Sylvain Kalache, entrepreneur, software-engineer and co-founder of Holberton School, a two-year program training highly skilled full-stack software engineers at scale, recently published an article arguing why it is essential that our educational system teaches students how to apply AI.

Kalache argues that with the increasing development of this technology, there should be an increase in the education delivered to students as well, to make sure they keep up with this rapidly evolving industry.

Unfortunately, we are not there yet, Kalache says, saying: “We are stuck with centuries old methodologies, where schools and teachers act like the gateway to knowledge, but at a time when students can access all they want by simply asking Alexa”.

He highlights Finland as a good example of a country that has understood the importance of this, going away from passive learning and lecture formats, and introducing group works on chosen topics, practicing problem-solving.

This allows the teachers to guide their students while they are learning as they go, as Kalache deem flexibility and the ability to retrain as key for the workers of tomorrow. This is essential, as the World Economic Forum estimates that 65 percent of children entering primary school today will ultimately end up working in completely new job types that don’t yet exist.
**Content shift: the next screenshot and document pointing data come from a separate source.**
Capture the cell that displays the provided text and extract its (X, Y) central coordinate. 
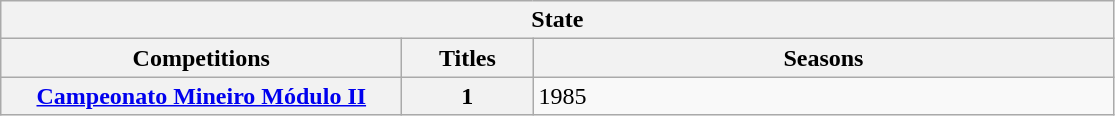
Campeonato Mineiro Módulo II (202, 96)
Titles (468, 58)
Seasons (824, 58)
1985 (824, 96)
1 (468, 96)
Competitions (202, 58)
State (558, 20)
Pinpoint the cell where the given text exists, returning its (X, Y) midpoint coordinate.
“Computer-assisted “human intelligence resides in the cloud” and, actually, “all of us are bionic these days,” even if we don’t know it. Our natural senses and functions are supplemented by computers and mobile phones (which relieve our brains of some of their data storage and processing burdens)”, Kalache writes.
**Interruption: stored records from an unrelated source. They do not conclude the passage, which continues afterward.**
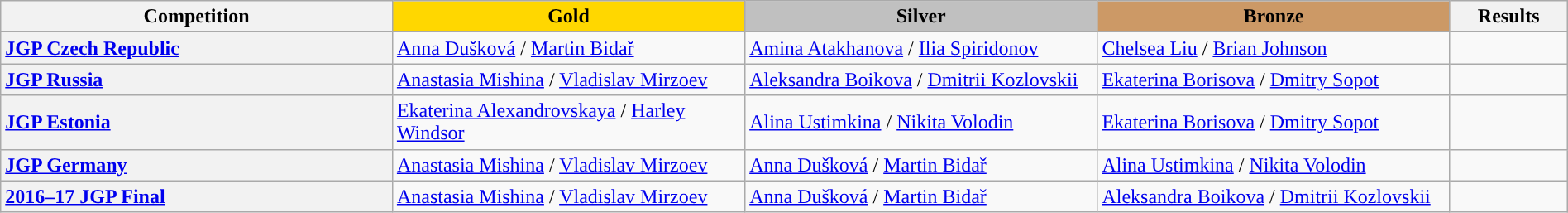
JGP Russia (197, 79)
JGP Germany (197, 165)
JGP Czech Republic (197, 48)
Chelsea Liu / Brian Johnson (1274, 48)
Ekaterina Alexandrovskaya / Harley Windsor (568, 122)
Amina Atakhanova / Ilia Spiridonov (921, 48)
Bronze (1274, 17)
Gold (568, 17)
Results (1508, 17)
Competition (197, 17)
JGP Estonia (197, 122)
Silver (921, 17)
2016–17 JGP Final (197, 196)
Return (x, y) of the center of cell containing provided text 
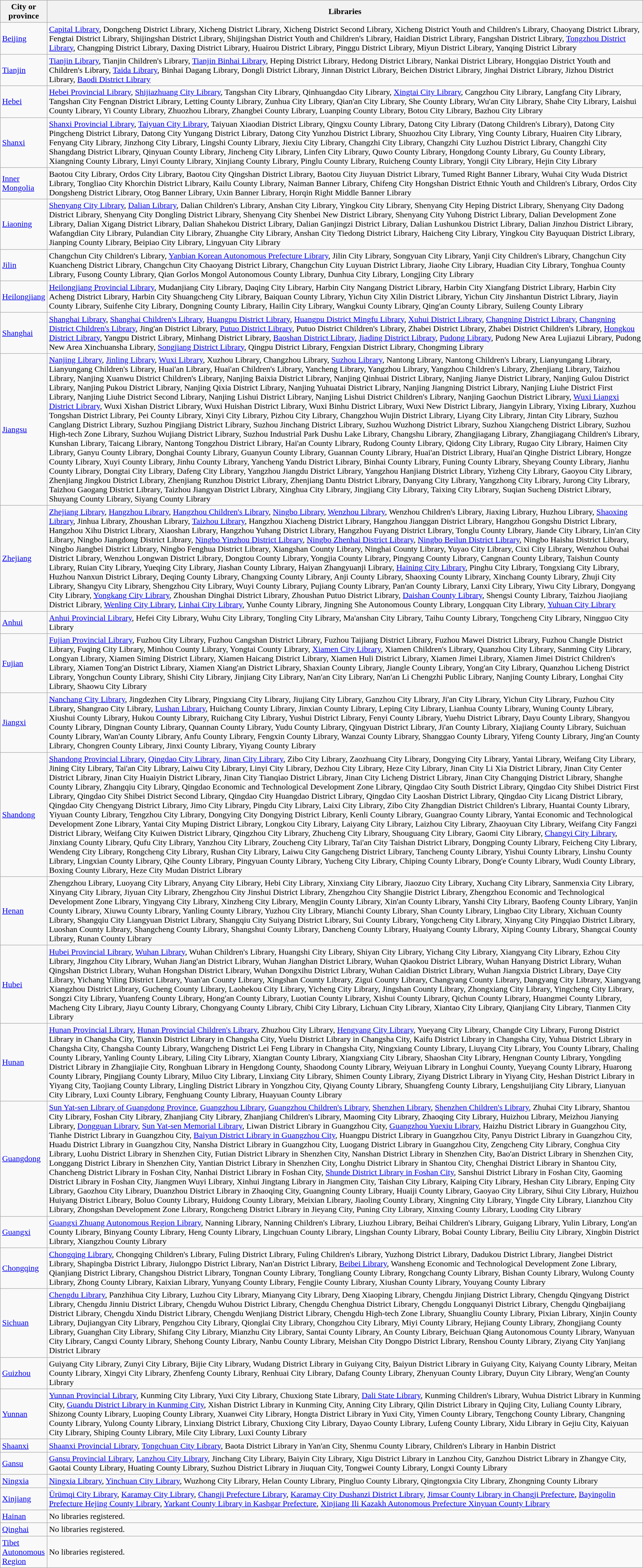
Tianjin (24, 70)
Chongqing (24, 1269)
Zhejiang (24, 559)
Ningxia (24, 1482)
Shanghai (24, 333)
Hubei (24, 985)
Liaoning (24, 224)
Henan (24, 912)
Shandong (24, 815)
Inner Mongolia (24, 183)
Hebei (24, 102)
Hunan (24, 1063)
City or province (24, 12)
Qinghai (24, 1531)
Fujian (24, 664)
Beijing (24, 38)
Heilongjiang (24, 297)
Shaanxi (24, 1446)
Gansu (24, 1464)
Hainan (24, 1518)
Tibet Autonomous Region (24, 1553)
Guangxi (24, 1233)
Guangdong (24, 1160)
Libraries (345, 12)
Jiangxi (24, 723)
Jiangsu (24, 429)
Xinjiang (24, 1500)
Shanxi (24, 143)
Sichuan (24, 1324)
Guizhou (24, 1374)
Jilin (24, 265)
Yunnan (24, 1415)
Anhui (24, 622)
“AI is making us smarter. It helps humans get and process information in ways that humans on their own cannot” Sylvian Kalache.
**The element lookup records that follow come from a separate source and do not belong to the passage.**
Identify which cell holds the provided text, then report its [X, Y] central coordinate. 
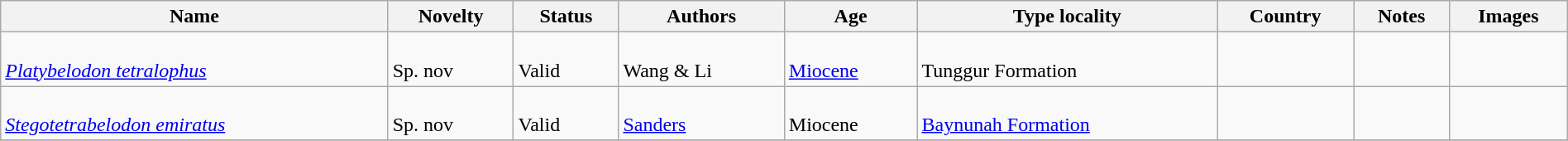
Age [850, 17]
Country [1285, 17]
Authors [701, 17]
Tunggur Formation [1067, 60]
Status [566, 17]
Wang & Li [701, 60]
Name [194, 17]
Baynunah Formation [1067, 112]
Sanders [701, 112]
Images [1508, 17]
Stegotetrabelodon emiratus [194, 112]
Type locality [1067, 17]
Novelty [451, 17]
Platybelodon tetralophus [194, 60]
Notes [1402, 17]
Extract the [x, y] coordinate from the center of the cell holding the provided text.  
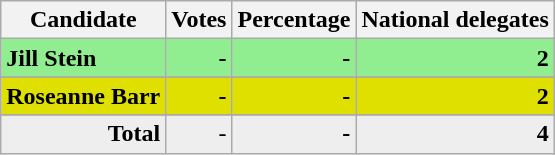
Roseanne Barr [84, 96]
4 [455, 134]
Total [84, 134]
National delegates [455, 20]
Jill Stein [84, 58]
Votes [199, 20]
Candidate [84, 20]
Percentage [294, 20]
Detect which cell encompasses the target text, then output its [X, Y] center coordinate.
Kalache mentions how we once were trained to look for information in books and libraries, whereas now we need to learn how to look for information via personal assistants, while also being able to go back to our search engines when these occasionally fail.

“Since Homo sapiens created our first tools, we’ve continuously used new technology to do our job better”, Kalache writes, following up with: “Sometimes the technology even takes over completely. Workers constantly have to adapt to change. But now, our world is changing at a pace faster than we’ve ever experienced before”.

He mentions that today’s goal for AI trainers is to reach “singularity”, a state where algorithms are able to learn by themselves, which then results in a powerful “super-intelligence”. However, until this happens it is essential that our society adapts to training humans that can take advantage of new technologies.

We need to establish education that provides a recipe that trains workers for the 21st-century needs.